■ Text provided ■
● ● ● ● ● ● ●
I need to write function that will generate report from last week. I use pd.read_sql_table to import table. Problem is that this is taking 10 seconds. This is Postgresql DB. The database has a date column.
This is my code to import table:
engine = create_engine('postgresql://user:[email protected]/DB').connect()
df = pd.read_sql_table(table_name='young', con=engine)
Is there any solution to import only that part of table that i need? Thanks for all answers.
CodePudding user response:
If you want to load just the list of dates, or just a part of columns coming from your table, you have to specify the query using the function read_query() instead of read_sql_table()
Inside the function read_query(), you can specify the sql for retrieving the data just from the desired column(columns.
here's a code snippet that should work:
engine = create_engine('postgresql://user:[email protected]/DB').connect()
query = "SELECT <date column> FROM <my table>"
df = pd.read_sql(sql=query, con=engine)
is better to use pandas Series instead of dataframes if you read data from just one column (i think that pandas automatically generates series in this case).
EDIT:
looking back at your question, if i understood correctly, you need to retrieve the data from your table from last week.
one way, keeping my example above, is structuring the query, adding a WHERE condition, and filter out the dates that are older than a week ago
here's an example:
engine = create_engine('postgresql://user:[email protected]/DB').connect()
query = """SELECT *
FROM <my table>
WHERE <date column> <= {date}""".format(date=<calculated_date>)
df = pd.read_sql(sql=query, con=engine)
CodePudding user response:
use chunksize as follows:
df_iterator = pd.read_sql_table(your_table_name, con=engine, chunksize=num_rows_you_want)
it returns an iterator but you can get the first batch by:
df = next(df_iterator)
● ● ● ● ● ● ●
■ Objective ■
Copy everything in the thread from "here's a code" down to "table from last week.", substituting "DataFrame objects" for "dataframes". Work only from the thread above.

■ Raw records ■
● ● ● ● ● ● ●
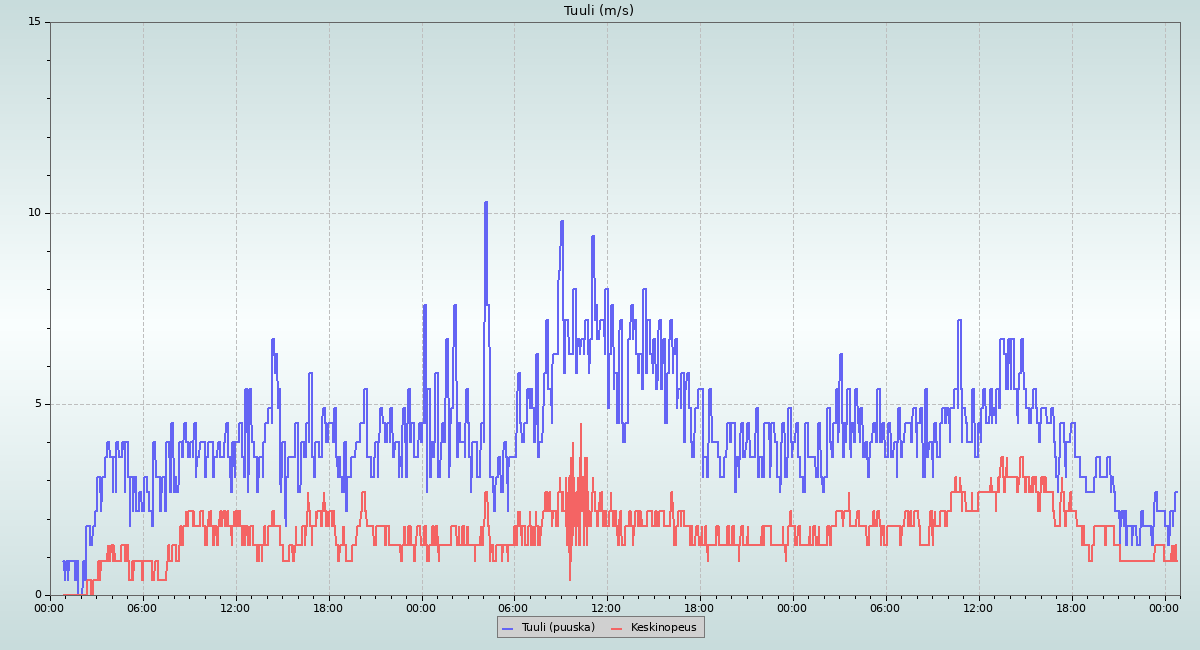This screenshot has width=1200, height=650.
Task: Click the 15 label on the y-axis
Action: coord(34,22)
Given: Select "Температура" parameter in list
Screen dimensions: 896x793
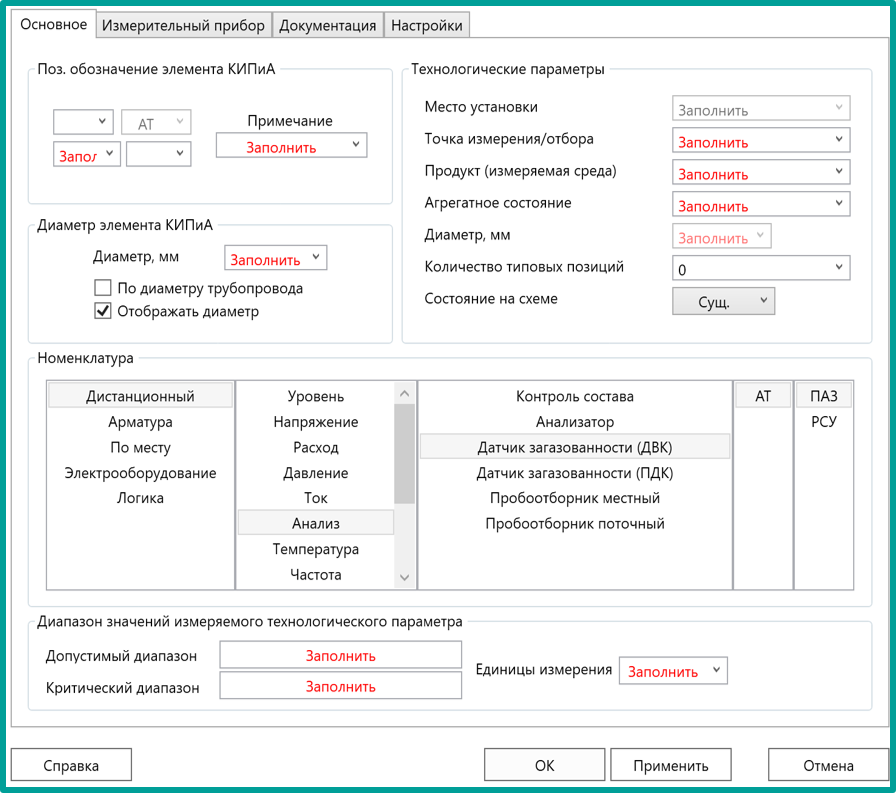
● ● ● ● ● ● ●
■ Response to the exercise ■
here's a code snippet that should work:
engine = create_engine('postgresql://user:[email protected]/DB').connect()
query = "SELECT <date column> FROM <my table>"
df = pd.read_sql(sql=query, con=engine)
is better to use pandas Series instead of DataFrame objects if you read data from just one column (i think that pandas automatically generates series in this case).
EDIT:
looking back at your question, if i understood correctly, you need to retrieve the data from your table from last week.